Don’t make FOMO [Fear Of Missing Out] Your Legacy to Your Children!
Experts have seen children as young as 9 and 10 years old showing signs of burnout these recent years and they blame the parents’ penchant for overfilling their kids’ schedule with activities.One proof is a study released by the American Academy of Pediatrics in 2007 which revealed how majority of kids with busy schedules feel more stressed out and anxious compared to their counterparts.
So, are you one of those parents who feel like their kids need to be saddled with activities throughout the day to keep them from feeling bored and to develop their various life aspects? If you are, or is considering it, stop for a moment and reflect on your own daily schedule with these three questions:
- Am I good example to my children when it comes to balance?

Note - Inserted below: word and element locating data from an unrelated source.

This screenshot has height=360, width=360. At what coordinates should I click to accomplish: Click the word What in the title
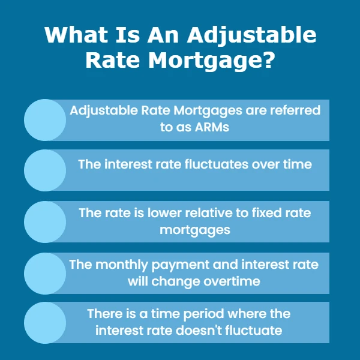pyautogui.click(x=76, y=35)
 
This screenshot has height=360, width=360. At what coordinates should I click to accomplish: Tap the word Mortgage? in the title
pyautogui.click(x=211, y=61)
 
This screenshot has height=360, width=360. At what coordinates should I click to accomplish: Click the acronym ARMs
pyautogui.click(x=212, y=127)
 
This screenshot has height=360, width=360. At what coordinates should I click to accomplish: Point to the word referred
pyautogui.click(x=295, y=110)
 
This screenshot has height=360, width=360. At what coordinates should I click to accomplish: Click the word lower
pyautogui.click(x=164, y=213)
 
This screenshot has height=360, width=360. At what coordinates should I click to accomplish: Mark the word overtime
pyautogui.click(x=232, y=281)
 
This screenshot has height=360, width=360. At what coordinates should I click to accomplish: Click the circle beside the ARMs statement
pyautogui.click(x=45, y=120)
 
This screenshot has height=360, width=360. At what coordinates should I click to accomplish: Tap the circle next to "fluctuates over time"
pyautogui.click(x=45, y=170)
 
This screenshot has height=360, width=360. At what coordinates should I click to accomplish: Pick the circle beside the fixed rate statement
pyautogui.click(x=45, y=222)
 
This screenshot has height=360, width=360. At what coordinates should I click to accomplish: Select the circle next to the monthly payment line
pyautogui.click(x=45, y=274)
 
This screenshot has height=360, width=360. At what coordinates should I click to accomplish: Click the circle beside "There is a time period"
pyautogui.click(x=45, y=323)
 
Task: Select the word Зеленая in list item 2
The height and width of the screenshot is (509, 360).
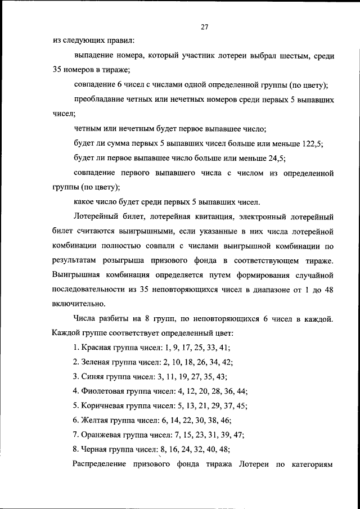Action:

Assessing your desire to book your kids in every activity you could get hold of through your own life is very vital. If you are always in motion, jumping [and barely scraping through] from one event to the next then, that speaks volume as to why you want the same thing for your child. However, you might be sending the wrong message to him/her – that extracurricular activities are more important than spending quality time with loved ones, building relationships with others or even engaging in activities that are of interest and really matter.
Remember this: your child will never be a piano prodigy no matter how many hours you book him/her with a piano virtuoso if his/her heart isn’t in it. But the example you set to him/her when it comes to time ad how you spend it will always leave an imprint.
- What is my real motive behind my desire to sign my kids up for this and that?
Be honest with yourself. Are you just signing your kids up for that early morning soccer training, art workshop or week-long music camp because you’re busy and want something that’ll keep them occupied? Do you want a certain activity to be in their schedules because a “rival” couple has their child in it, too, and you just want to see your kid best out their “little miss/mister achiever”? Or you sign them up with everything because you fear they’ll miss out on the opportunities to develop their talents and skills?
Put this in mind: there’s nothing wrong with the old-fashioned simple play-and-romp in your home’s backyard. Allow your kids to enjoy their childhood because it only comes once. Let them throw their cares in the wind and have fun under the sun!
- What are the activities my child is interested in?
It’s better if you sign your kids up in activities that they have shown interest in rather than signing them up in everything in hopes that they’ll be able to discover whatever piques their attention or to see what kind of undertakings they’re leaning on to.
Bear this in mind: allow your child to have a say in this matter. After all, it’s his/her schedule that’s in line. This will teach him/her that independence comes with responsibilities. Additionally, you’re training him/her the important skill of time management. And by asking him/her, you’re showing your child that his/her opinions and words matter to you.
Achievers aren’t those who have too much in their hands; they’re those who focused and mastered a field they’re passionate about. Overscheduling your kid will just put him/her at risk of burnout. Give them the freedom to participate in activities they enjoy because these are the ones that will truly enrich their lives.